Providing materials for the construction will be a new cement plant near Askeran, opened in August after its construction was interrupted by last year’s war. The $2 million Savva Cement Factory is a project of the Artsakh Investment Fund, a government-affiliated entity for state-sponsored business development and housing projects, and local businessman Samvel Hakobyan.

It will produce up to 65,000 tons of cement annually, along with bricks and other construction materials, and “could be crucial to the development of the domestic economy,” said Harutyunyan in a statement after visiting the plant on September 19.

On the other side of the new line of control, meanwhile, even more ambitious construction – with estimates running to the tens of billions of dollars – is also underway.

In late August, Azerbaijan President Ilham Aliyev lay the foundation for the first of 25 buildings in a new residential district in the center of Shusha (which Armenians spell Shushi), set to house 2,020 people; the number of future residents symbolically reflecting the year of Azerbaijan’s victory.

That new development, and other housing in the region, is being supported by other major infrastructure projects that include the recently inaugurated international airport in the southern Fuzuli region.

On both sides of the line, the construction is being facilitated by the 2,000-strong Russian peacekeeping force. Azerbaijanis rely on occasional Russian military escorts to deliver construction supplies deep into their newly retaken territories, while the Russians provide a round-the-clock watch over the Lachin corridor that connects Karabakh with Armenia, the source of most of the territory’s building materials.
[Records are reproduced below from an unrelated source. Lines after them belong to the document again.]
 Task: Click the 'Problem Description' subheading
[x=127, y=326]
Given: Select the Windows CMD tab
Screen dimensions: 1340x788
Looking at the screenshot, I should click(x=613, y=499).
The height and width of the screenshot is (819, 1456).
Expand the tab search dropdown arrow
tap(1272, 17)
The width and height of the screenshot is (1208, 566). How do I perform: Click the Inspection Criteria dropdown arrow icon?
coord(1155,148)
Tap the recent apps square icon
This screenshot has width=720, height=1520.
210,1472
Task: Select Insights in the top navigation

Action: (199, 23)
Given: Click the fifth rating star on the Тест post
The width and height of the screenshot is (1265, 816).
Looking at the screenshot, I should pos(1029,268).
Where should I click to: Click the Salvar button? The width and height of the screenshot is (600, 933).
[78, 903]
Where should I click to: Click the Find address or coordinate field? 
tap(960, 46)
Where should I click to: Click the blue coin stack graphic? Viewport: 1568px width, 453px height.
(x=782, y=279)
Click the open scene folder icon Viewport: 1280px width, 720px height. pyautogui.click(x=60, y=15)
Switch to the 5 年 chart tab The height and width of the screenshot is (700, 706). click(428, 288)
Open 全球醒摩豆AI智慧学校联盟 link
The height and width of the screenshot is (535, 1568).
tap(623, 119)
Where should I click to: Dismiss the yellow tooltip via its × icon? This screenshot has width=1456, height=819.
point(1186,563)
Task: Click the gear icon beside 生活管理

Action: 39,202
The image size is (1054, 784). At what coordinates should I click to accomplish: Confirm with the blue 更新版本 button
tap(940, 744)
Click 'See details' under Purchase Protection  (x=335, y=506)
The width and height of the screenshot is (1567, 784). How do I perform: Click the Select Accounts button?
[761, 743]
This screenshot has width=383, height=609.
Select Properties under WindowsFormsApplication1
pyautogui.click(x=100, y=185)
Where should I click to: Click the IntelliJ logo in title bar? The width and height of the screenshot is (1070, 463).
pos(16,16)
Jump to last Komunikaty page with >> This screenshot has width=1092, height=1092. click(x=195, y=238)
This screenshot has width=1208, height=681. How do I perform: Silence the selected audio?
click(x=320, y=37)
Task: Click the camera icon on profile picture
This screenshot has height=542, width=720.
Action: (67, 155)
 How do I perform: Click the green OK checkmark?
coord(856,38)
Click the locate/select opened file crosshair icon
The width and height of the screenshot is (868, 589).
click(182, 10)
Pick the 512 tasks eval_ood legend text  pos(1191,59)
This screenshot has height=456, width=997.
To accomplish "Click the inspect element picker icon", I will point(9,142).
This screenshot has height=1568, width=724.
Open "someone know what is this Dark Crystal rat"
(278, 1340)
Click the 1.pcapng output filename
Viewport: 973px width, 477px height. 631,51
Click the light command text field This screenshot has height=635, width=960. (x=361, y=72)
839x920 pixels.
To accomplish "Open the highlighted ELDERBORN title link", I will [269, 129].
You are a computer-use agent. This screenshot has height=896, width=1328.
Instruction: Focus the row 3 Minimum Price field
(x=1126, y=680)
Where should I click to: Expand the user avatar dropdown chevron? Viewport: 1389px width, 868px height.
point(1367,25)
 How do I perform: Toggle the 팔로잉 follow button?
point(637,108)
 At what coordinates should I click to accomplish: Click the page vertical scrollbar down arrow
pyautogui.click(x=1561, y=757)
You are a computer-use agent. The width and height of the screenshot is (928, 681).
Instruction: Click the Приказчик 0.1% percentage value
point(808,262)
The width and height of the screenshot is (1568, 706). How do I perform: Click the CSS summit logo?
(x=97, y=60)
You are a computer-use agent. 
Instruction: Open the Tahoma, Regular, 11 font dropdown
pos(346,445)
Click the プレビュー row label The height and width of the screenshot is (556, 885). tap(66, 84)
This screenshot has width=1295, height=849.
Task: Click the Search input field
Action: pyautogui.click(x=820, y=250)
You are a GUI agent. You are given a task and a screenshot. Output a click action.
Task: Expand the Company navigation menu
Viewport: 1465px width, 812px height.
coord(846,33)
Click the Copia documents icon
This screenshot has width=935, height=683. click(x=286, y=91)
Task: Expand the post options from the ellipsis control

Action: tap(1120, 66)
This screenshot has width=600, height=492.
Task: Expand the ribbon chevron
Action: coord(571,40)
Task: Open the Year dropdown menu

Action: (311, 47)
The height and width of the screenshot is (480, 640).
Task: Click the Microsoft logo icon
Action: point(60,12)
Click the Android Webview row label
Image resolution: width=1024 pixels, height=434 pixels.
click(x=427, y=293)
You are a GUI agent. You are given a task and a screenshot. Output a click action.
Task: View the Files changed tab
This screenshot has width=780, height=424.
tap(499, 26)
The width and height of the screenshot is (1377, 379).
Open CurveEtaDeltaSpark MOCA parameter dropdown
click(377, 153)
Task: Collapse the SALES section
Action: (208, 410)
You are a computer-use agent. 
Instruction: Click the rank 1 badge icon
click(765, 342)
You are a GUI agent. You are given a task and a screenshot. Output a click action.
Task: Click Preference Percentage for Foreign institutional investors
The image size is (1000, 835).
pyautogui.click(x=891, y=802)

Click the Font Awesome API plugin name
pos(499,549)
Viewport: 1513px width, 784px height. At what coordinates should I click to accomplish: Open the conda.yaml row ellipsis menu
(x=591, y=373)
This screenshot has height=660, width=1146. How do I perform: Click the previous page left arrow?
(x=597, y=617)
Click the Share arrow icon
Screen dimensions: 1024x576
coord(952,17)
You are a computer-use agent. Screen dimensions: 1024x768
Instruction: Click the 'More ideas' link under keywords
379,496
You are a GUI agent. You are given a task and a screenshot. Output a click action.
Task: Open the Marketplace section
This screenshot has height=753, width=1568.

In the immediate aftermath of the war, the Russian Ministry of Emergency Situations had shipped over 1,500 tons of humanitarian aid, including construction materials intended to “to restore the social infrastructure and housing stock” in the region, the ministry said. Later in the year, authorities in Karabakh had applied to the Russian government for 8,000 prefabricated homes, a number that has since been reduced to 1,000 and is pending approval from Moscow, Urban Development Minister Sargsyan told the Russian newspaper Kommersant in July.

For Lianna Petrosyan, 35, a theater teacher and editor of a local newspaper in Hadrut who fled to Yerevan after the city was taken by Azerbaijani forces, the construction of new housing is a welcome development.

Renting a small, 590-square-foot apartment in northeastern Yerevan, 75 percent of which was until recently subsidized by the Armenian government as part of hosting program for the displaced, Petrosyan told Eurasianet she is excited by the prospect of returning to Karabakh. “The first thing for us now is overcoming the psychological toll of knowing that some things will never be the same,” she said.

 

Gevorg Mnatsakanyan is a journalist based in Yerevan.